**Exercise instructions:**
Search the material below for the word "mode". Copy every line where it is found.

**Exercise data:**
######
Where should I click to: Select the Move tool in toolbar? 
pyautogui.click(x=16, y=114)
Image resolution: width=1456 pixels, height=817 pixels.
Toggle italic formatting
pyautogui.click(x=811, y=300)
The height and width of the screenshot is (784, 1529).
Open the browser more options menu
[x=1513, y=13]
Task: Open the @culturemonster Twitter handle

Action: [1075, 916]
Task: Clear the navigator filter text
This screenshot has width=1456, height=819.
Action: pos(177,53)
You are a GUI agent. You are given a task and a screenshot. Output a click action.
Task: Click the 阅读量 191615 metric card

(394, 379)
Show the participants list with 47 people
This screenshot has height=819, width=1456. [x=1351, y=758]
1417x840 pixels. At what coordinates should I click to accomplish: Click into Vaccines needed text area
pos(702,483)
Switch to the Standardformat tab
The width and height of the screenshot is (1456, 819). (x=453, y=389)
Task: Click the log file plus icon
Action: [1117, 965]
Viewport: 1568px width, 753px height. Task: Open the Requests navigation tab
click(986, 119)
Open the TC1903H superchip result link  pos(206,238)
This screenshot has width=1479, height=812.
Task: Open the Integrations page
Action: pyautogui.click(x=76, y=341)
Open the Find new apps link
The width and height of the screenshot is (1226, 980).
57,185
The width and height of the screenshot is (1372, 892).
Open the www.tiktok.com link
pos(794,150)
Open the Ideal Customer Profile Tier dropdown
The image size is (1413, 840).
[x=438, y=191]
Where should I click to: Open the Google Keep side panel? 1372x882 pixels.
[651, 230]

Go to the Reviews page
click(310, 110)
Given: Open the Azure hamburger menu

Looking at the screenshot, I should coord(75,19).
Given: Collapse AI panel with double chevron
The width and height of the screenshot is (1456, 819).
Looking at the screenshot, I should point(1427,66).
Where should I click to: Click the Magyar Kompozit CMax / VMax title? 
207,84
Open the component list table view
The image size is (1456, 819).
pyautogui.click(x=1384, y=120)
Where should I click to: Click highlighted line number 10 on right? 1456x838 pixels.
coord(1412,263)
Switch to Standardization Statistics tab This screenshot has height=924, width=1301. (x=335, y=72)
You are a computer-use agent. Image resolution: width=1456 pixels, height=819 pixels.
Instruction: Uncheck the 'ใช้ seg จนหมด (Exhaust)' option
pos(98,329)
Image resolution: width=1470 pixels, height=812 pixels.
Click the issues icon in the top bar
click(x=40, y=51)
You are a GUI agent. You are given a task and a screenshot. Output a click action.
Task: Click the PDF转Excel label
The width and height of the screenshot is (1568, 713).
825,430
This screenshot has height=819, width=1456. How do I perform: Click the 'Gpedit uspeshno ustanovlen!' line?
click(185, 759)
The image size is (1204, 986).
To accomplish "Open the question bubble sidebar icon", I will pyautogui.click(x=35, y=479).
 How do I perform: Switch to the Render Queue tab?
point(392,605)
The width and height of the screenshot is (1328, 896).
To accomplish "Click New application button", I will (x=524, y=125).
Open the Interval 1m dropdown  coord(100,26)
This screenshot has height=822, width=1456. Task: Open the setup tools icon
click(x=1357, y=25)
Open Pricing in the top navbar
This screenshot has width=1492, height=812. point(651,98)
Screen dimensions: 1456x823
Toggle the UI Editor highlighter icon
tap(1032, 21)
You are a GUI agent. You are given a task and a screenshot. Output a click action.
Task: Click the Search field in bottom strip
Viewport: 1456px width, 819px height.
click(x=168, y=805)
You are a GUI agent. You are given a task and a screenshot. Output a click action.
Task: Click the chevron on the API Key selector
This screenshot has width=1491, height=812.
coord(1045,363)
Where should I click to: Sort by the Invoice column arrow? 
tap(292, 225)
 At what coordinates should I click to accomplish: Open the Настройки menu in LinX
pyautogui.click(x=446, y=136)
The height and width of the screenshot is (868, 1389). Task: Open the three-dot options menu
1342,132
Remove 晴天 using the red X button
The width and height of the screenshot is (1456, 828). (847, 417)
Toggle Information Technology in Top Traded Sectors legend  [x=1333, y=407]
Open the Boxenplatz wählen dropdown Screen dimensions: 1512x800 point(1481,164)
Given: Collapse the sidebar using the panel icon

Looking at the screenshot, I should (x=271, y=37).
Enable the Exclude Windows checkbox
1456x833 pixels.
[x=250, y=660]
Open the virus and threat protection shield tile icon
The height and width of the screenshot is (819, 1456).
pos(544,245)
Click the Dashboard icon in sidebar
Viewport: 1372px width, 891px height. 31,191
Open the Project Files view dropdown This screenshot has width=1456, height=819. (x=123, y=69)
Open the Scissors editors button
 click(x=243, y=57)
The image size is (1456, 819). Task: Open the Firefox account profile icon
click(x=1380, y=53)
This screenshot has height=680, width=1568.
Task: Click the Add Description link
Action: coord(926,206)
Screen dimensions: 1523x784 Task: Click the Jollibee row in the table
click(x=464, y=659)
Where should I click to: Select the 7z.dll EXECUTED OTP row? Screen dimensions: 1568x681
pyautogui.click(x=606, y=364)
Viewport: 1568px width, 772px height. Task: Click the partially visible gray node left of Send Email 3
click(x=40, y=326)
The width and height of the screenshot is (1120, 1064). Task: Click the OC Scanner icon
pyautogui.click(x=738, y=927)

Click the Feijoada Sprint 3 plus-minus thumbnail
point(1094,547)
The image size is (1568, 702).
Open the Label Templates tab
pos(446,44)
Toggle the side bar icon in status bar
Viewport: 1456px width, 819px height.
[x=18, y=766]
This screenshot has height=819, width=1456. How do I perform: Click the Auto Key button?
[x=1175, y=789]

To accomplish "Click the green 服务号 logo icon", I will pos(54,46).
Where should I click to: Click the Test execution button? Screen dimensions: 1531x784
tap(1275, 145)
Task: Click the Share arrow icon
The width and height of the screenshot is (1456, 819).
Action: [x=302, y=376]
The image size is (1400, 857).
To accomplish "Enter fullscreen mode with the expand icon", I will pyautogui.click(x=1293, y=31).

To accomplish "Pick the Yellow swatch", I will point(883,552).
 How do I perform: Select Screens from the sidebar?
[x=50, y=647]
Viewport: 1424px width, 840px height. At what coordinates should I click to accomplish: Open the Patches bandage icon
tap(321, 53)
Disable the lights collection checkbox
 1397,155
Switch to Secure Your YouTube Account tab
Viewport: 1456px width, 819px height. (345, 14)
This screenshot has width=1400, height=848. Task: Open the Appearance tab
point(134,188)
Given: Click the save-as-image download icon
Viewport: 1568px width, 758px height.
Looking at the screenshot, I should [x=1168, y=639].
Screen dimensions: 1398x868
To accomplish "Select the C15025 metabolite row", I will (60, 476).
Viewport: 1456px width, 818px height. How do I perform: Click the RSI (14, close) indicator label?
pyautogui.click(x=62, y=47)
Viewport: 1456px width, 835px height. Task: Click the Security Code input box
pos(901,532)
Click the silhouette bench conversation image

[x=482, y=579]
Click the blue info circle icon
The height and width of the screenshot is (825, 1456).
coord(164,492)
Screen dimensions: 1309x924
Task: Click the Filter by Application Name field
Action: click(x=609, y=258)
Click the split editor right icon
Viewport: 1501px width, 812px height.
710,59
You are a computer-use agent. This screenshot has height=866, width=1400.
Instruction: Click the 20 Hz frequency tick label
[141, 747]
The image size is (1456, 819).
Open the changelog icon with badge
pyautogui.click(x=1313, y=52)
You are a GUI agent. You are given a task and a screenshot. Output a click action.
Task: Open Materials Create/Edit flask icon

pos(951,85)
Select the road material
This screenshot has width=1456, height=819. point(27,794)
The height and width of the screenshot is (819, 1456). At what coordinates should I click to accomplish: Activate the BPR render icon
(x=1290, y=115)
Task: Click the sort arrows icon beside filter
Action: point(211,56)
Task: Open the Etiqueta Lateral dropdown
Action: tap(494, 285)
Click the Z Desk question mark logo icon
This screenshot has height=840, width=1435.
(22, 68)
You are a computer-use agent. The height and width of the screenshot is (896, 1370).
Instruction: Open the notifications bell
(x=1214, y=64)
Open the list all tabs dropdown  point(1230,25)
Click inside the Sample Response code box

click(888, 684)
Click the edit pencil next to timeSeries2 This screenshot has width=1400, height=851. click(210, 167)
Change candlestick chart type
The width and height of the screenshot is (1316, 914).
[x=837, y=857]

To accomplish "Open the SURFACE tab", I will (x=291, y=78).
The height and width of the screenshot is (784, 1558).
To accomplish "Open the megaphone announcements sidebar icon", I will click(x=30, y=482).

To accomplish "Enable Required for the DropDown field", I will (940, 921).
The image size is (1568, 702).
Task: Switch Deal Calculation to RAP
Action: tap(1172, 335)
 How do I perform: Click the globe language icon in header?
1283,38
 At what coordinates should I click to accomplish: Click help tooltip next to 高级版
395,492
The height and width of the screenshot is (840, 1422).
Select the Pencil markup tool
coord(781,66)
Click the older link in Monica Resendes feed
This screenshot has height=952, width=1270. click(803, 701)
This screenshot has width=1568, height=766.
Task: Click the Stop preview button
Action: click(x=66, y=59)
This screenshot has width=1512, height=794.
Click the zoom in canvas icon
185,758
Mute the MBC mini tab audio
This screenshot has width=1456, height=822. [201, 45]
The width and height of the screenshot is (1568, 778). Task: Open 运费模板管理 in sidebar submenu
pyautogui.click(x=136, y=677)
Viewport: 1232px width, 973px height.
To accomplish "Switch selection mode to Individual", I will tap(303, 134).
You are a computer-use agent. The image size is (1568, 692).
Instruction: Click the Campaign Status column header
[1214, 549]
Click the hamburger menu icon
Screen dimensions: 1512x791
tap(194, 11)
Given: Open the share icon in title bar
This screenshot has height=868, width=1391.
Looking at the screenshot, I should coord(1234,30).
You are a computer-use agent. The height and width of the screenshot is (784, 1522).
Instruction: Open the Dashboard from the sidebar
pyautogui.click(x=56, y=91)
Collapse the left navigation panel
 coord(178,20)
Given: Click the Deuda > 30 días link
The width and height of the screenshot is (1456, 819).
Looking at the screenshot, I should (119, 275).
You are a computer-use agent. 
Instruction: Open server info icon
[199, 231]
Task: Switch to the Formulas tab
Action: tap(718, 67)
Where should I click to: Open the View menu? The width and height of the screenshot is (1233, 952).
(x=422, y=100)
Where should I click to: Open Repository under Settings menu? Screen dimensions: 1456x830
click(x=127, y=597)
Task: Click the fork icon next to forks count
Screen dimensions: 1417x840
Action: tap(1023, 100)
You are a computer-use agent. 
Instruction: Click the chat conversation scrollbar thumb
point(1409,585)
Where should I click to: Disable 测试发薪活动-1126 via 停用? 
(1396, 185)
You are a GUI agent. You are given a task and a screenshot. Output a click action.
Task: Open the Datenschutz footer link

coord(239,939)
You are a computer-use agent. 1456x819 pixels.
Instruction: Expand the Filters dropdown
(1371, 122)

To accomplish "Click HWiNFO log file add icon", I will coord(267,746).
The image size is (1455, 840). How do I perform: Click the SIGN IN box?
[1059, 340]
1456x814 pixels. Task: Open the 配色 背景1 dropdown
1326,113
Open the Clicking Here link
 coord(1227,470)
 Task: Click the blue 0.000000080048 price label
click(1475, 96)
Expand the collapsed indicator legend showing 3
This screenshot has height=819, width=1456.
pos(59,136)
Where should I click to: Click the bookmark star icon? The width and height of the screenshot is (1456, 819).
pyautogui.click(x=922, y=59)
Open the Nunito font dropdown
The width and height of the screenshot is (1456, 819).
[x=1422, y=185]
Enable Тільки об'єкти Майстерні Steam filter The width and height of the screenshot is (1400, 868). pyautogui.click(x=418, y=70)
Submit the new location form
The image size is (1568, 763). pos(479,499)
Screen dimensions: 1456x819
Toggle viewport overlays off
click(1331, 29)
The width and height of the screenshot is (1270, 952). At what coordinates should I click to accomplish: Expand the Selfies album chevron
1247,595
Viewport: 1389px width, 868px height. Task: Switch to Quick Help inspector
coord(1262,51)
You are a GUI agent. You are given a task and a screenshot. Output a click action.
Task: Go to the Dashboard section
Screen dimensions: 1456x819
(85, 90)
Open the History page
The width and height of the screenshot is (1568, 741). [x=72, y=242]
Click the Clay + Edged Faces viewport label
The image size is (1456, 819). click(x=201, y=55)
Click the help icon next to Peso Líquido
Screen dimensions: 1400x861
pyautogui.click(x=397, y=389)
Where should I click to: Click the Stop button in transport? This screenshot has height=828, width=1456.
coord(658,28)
######
**Response box:**
To accomplish "Enter fullscreen mode with the expand icon", I will pyautogui.click(x=1293, y=31).
To accomplish "Switch selection mode to Individual", I will tap(303, 134).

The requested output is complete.